**Directions for this task**
Lines from the one containing "Where should I click to: Click" through the last one in the data below: write them out word for word, and only them.

Records contained in a dataset
——————————
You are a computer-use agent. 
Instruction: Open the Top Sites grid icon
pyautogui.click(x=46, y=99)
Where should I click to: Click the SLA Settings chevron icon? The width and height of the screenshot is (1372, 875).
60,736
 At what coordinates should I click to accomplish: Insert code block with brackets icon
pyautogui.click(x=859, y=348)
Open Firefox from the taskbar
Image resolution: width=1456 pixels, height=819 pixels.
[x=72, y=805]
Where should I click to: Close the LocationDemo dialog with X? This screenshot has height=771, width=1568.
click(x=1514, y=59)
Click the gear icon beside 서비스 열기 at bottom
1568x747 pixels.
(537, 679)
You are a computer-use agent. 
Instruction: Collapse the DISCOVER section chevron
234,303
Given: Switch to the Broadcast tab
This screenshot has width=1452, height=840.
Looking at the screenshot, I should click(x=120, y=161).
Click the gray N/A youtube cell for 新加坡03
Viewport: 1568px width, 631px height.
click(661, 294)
——————————
**The answer**
Where should I click to: Click the SLA Settings chevron icon? The width and height of the screenshot is (1372, 875).
60,736
 At what coordinates should I click to accomplish: Insert code block with brackets icon
pyautogui.click(x=859, y=348)
Open Firefox from the taskbar
Image resolution: width=1456 pixels, height=819 pixels.
[x=72, y=805]
Where should I click to: Close the LocationDemo dialog with X? This screenshot has height=771, width=1568.
click(x=1514, y=59)
Click the gear icon beside 서비스 열기 at bottom
1568x747 pixels.
(537, 679)
You are a computer-use agent. 
Instruction: Collapse the DISCOVER section chevron
234,303
Given: Switch to the Broadcast tab
This screenshot has width=1452, height=840.
Looking at the screenshot, I should click(x=120, y=161).
Click the gray N/A youtube cell for 新加坡03
Viewport: 1568px width, 631px height.
click(661, 294)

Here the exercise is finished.